**Records supplied**
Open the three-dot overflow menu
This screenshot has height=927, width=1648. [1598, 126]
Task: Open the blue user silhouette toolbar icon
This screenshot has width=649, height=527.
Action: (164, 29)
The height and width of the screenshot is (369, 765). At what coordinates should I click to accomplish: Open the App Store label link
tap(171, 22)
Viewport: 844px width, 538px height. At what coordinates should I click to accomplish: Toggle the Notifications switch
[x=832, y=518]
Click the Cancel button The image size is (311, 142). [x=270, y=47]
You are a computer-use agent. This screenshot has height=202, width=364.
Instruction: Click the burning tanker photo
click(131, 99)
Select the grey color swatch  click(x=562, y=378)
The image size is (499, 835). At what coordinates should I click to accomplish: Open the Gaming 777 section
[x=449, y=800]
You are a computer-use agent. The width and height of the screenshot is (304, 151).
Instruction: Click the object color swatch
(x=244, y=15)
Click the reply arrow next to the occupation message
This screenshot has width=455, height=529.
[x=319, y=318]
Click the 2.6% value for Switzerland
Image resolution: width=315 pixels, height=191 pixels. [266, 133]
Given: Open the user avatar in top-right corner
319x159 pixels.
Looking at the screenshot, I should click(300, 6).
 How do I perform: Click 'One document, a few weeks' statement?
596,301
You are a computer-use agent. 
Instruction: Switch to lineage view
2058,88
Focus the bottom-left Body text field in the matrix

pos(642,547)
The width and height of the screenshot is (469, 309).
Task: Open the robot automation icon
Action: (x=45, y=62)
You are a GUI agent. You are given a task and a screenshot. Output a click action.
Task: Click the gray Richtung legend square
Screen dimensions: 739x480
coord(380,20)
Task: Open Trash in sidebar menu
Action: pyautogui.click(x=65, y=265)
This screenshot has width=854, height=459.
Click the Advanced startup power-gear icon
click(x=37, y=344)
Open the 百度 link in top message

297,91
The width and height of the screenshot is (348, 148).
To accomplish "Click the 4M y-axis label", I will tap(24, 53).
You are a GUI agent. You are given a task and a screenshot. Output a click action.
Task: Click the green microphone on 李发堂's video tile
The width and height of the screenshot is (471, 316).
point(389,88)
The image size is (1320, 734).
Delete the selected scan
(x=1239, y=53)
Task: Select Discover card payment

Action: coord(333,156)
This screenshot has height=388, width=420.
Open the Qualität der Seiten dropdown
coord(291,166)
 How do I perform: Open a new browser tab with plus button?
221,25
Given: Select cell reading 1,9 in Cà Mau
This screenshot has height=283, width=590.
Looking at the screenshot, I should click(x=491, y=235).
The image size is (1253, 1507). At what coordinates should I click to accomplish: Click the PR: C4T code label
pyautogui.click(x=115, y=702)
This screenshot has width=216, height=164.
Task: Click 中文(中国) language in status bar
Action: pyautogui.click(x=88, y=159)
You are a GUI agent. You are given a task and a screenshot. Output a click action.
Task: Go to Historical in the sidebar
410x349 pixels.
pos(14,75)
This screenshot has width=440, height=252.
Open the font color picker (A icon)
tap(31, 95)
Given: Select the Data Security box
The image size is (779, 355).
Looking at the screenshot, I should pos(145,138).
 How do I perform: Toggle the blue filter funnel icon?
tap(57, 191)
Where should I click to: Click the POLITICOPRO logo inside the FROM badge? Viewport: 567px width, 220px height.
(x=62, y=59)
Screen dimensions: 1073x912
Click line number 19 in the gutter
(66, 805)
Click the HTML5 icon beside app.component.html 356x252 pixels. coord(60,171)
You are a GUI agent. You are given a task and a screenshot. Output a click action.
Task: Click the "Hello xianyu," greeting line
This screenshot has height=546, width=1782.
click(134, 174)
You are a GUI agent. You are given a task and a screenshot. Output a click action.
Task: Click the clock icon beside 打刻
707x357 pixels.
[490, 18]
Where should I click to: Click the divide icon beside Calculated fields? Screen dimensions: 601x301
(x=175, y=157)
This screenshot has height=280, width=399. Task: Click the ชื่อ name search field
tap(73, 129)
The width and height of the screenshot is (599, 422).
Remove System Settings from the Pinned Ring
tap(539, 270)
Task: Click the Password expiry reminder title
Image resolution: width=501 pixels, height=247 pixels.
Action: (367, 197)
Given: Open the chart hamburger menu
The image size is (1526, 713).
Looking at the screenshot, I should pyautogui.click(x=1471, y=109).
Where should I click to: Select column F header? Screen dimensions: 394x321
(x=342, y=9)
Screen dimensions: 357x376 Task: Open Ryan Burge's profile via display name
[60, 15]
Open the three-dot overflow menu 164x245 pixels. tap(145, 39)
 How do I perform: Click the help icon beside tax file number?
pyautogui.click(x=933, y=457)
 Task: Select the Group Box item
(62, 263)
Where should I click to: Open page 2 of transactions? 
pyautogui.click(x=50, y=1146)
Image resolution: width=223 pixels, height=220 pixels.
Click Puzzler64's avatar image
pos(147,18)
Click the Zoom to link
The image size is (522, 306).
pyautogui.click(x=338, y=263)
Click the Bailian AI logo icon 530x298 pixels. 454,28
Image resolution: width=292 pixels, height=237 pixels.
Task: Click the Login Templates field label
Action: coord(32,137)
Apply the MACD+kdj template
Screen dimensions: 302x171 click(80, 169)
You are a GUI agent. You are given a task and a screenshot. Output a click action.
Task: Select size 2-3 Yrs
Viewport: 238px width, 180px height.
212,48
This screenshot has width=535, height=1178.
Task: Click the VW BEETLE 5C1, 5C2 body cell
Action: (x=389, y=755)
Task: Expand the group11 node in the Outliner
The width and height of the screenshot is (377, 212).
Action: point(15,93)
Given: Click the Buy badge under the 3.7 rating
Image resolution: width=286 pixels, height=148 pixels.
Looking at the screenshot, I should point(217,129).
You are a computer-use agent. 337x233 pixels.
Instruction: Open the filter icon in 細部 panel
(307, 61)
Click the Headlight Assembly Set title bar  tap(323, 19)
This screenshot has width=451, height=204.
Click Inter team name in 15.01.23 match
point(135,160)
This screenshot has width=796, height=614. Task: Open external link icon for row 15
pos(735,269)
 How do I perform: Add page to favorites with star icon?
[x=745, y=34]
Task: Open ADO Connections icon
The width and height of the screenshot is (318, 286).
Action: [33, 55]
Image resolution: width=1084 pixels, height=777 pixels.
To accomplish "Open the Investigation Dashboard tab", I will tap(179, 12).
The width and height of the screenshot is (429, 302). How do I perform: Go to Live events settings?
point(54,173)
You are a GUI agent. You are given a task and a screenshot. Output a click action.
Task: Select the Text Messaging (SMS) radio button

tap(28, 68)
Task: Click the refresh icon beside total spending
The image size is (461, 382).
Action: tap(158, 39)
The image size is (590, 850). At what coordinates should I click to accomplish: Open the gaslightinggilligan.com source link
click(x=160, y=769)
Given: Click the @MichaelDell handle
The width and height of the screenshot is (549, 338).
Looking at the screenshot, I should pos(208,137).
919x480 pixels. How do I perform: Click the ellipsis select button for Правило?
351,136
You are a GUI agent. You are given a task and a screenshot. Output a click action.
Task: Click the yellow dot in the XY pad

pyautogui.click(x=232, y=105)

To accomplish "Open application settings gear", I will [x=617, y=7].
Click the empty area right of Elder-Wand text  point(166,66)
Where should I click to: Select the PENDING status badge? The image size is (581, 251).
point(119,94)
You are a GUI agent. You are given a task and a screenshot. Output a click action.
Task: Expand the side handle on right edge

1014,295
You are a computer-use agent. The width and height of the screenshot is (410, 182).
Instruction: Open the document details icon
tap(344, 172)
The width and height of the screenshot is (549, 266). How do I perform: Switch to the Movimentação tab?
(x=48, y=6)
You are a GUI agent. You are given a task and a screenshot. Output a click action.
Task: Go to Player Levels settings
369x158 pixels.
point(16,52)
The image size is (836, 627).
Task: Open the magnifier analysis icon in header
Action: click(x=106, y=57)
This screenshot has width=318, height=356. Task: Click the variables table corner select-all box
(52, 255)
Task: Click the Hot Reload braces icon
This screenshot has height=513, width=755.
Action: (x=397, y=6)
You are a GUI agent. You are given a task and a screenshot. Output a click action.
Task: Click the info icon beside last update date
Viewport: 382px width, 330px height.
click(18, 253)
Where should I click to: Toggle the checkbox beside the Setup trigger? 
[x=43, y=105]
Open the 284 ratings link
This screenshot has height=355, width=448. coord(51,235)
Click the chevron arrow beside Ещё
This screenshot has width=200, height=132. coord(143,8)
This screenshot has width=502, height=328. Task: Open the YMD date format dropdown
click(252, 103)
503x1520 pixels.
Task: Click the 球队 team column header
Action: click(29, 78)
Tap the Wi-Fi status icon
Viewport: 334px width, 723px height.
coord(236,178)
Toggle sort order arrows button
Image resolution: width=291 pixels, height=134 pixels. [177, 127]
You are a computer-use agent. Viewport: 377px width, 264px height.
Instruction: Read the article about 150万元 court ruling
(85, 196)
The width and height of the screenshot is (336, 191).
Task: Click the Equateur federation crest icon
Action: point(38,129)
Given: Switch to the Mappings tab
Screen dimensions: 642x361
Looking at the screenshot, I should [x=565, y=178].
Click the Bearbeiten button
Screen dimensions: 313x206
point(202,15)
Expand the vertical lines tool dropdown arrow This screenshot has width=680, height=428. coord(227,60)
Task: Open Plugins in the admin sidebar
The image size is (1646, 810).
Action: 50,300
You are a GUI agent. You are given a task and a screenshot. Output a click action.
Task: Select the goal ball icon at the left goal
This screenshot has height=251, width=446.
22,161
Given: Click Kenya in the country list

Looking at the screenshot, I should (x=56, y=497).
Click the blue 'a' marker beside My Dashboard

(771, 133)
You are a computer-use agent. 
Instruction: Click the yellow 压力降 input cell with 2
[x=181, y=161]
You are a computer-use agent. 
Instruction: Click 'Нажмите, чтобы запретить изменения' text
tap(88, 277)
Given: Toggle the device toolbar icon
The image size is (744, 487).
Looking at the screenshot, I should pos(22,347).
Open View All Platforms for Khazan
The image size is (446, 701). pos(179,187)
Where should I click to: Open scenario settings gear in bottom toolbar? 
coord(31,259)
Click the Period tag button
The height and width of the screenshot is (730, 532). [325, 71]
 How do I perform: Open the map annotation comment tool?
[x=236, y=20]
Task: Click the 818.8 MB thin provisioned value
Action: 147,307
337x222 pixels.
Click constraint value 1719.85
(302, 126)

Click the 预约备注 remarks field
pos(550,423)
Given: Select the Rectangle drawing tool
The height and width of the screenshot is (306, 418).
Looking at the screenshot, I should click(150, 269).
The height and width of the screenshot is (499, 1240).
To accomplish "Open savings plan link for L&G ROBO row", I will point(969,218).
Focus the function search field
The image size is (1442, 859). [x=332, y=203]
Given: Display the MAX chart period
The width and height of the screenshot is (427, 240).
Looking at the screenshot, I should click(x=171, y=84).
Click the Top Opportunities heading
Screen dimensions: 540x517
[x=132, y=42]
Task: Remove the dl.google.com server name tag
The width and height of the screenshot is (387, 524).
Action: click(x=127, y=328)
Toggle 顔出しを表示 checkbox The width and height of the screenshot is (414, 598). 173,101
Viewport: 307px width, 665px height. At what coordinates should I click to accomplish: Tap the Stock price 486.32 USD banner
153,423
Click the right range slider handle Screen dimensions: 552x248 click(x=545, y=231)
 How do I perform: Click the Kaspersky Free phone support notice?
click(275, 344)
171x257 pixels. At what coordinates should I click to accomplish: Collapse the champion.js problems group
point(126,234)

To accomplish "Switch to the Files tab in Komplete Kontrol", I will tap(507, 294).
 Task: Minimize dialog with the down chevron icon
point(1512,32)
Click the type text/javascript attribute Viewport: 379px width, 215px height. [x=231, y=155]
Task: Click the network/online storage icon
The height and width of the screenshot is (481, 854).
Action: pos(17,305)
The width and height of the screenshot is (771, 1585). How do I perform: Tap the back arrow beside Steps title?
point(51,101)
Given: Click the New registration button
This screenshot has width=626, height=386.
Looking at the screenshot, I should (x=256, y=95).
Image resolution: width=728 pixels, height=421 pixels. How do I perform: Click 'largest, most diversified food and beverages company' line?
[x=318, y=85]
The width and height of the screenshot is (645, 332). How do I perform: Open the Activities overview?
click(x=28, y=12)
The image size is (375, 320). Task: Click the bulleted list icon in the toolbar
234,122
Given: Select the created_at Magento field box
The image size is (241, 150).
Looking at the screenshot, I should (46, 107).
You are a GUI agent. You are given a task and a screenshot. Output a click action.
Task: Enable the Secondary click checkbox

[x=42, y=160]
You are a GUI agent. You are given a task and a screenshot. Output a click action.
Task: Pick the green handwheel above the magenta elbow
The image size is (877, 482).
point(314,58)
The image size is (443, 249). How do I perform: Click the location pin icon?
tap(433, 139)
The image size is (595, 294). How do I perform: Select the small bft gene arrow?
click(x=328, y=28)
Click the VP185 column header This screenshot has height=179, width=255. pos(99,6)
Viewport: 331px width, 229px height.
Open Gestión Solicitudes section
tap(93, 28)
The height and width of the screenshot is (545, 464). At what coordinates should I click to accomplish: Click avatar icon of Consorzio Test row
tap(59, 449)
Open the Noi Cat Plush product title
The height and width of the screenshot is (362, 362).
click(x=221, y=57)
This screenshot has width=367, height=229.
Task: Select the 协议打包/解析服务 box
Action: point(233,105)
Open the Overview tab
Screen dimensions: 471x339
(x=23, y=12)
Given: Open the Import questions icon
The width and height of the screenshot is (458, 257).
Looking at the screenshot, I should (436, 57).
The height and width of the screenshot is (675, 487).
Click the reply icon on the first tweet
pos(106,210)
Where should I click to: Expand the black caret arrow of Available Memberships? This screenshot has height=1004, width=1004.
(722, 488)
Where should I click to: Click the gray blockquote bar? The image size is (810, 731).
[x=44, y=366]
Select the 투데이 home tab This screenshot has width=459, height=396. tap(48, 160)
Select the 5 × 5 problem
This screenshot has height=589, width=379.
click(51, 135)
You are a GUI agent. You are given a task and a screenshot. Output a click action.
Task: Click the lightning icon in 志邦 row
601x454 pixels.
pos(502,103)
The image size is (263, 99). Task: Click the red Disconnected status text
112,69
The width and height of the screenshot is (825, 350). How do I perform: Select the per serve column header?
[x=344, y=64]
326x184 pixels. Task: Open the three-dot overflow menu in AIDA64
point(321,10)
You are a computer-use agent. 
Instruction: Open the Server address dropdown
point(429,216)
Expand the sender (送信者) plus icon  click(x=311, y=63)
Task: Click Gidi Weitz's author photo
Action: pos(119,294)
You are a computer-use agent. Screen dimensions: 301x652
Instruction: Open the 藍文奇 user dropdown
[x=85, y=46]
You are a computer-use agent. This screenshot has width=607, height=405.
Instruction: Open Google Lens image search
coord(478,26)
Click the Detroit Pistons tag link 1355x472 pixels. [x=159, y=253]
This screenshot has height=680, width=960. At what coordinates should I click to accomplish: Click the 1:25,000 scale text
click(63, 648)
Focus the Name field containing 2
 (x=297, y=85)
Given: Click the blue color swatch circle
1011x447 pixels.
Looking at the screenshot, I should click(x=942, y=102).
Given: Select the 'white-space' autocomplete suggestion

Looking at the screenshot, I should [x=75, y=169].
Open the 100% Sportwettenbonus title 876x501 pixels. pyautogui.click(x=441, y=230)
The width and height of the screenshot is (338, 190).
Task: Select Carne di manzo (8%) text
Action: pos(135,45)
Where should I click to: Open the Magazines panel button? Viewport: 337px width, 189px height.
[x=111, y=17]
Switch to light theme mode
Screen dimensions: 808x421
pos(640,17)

**Problem details**
Copy every line of the material in which the word "computer" occurs.

**Answer to this exercise**
You are a computer-use agent. This screenshot has height=202, width=364.
You are a computer-use agent. The width and height of the screenshot is (304, 151).
You are a computer-use agent. 
You are a computer-use agent. 337x233 pixels.
You are a computer-use agent. The width and height of the screenshot is (410, 182).
You are a computer-use agent. Viewport: 377px width, 264px height.
You are a computer-use agent. 
You are a computer-use agent. 
You are a computer-use agent. 
You are a computer-use agent. Screen dimensions: 301x652
You are a computer-use agent. This screenshot has width=607, height=405.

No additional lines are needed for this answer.